Every entry that appears below is to be output exactly.

= Beginning of Section =

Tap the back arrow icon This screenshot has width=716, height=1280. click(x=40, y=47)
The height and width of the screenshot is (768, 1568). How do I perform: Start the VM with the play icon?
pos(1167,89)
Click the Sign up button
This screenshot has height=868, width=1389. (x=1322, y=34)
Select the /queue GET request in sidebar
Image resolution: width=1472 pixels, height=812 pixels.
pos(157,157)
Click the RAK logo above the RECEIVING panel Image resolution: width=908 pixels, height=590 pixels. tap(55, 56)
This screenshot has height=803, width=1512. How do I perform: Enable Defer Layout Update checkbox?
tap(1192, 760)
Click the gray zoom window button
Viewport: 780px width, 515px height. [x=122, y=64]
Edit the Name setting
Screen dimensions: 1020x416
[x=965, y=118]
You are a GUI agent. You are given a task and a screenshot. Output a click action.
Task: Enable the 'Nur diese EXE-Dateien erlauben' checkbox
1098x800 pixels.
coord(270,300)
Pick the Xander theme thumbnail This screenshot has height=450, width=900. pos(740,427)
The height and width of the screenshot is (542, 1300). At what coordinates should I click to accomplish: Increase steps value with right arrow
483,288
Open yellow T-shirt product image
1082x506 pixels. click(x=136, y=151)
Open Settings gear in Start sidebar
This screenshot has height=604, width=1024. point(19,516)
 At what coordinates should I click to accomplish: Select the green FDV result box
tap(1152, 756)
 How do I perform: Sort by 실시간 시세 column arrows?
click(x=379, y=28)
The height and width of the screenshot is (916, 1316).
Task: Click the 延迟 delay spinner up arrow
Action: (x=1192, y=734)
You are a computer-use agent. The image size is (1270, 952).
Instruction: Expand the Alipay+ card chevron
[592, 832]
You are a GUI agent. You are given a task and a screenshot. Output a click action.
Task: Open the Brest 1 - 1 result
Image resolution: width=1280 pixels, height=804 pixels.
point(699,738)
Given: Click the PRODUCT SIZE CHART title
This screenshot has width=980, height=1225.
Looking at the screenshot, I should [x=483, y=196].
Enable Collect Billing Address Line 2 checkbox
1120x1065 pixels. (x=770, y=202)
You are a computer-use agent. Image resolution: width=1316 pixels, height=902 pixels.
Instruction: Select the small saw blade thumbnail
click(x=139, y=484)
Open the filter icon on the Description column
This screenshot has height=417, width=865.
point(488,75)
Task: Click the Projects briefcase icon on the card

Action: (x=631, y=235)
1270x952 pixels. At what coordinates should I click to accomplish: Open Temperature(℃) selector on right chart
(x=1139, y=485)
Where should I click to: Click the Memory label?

= End of Section =

§ **Your solution**:
Tap the back arrow icon This screenshot has width=716, height=1280. click(x=40, y=47)
The height and width of the screenshot is (768, 1568). How do I perform: Start the VM with the play icon?
pos(1167,89)
Click the Sign up button
This screenshot has height=868, width=1389. (x=1322, y=34)
Select the /queue GET request in sidebar
Image resolution: width=1472 pixels, height=812 pixels.
pos(157,157)
Click the RAK logo above the RECEIVING panel Image resolution: width=908 pixels, height=590 pixels. tap(55, 56)
This screenshot has height=803, width=1512. How do I perform: Enable Defer Layout Update checkbox?
tap(1192, 760)
Click the gray zoom window button
Viewport: 780px width, 515px height. [x=122, y=64]
Edit the Name setting
Screen dimensions: 1020x416
[x=965, y=118]
You are a GUI agent. You are given a task and a screenshot. Output a click action.
Task: Enable the 'Nur diese EXE-Dateien erlauben' checkbox
1098x800 pixels.
coord(270,300)
Pick the Xander theme thumbnail This screenshot has height=450, width=900. pos(740,427)
The height and width of the screenshot is (542, 1300). At what coordinates should I click to accomplish: Increase steps value with right arrow
483,288
Open yellow T-shirt product image
1082x506 pixels. click(x=136, y=151)
Open Settings gear in Start sidebar
This screenshot has height=604, width=1024. point(19,516)
 At what coordinates should I click to accomplish: Select the green FDV result box
tap(1152, 756)
 How do I perform: Sort by 실시간 시세 column arrows?
click(x=379, y=28)
The height and width of the screenshot is (916, 1316).
Task: Click the 延迟 delay spinner up arrow
Action: (x=1192, y=734)
You are a computer-use agent. The image size is (1270, 952).
Instruction: Expand the Alipay+ card chevron
[592, 832]
You are a GUI agent. You are given a task and a screenshot. Output a click action.
Task: Open the Brest 1 - 1 result
Image resolution: width=1280 pixels, height=804 pixels.
point(699,738)
Given: Click the PRODUCT SIZE CHART title
This screenshot has width=980, height=1225.
Looking at the screenshot, I should [x=483, y=196].
Enable Collect Billing Address Line 2 checkbox
1120x1065 pixels. (x=770, y=202)
You are a computer-use agent. Image resolution: width=1316 pixels, height=902 pixels.
Instruction: Select the small saw blade thumbnail
click(x=139, y=484)
Open the filter icon on the Description column
This screenshot has height=417, width=865.
point(488,75)
Task: Click the Projects briefcase icon on the card

Action: (x=631, y=235)
1270x952 pixels. At what coordinates should I click to accomplish: Open Temperature(℃) selector on right chart
(x=1139, y=485)
Where should I click to: Click the Memory label?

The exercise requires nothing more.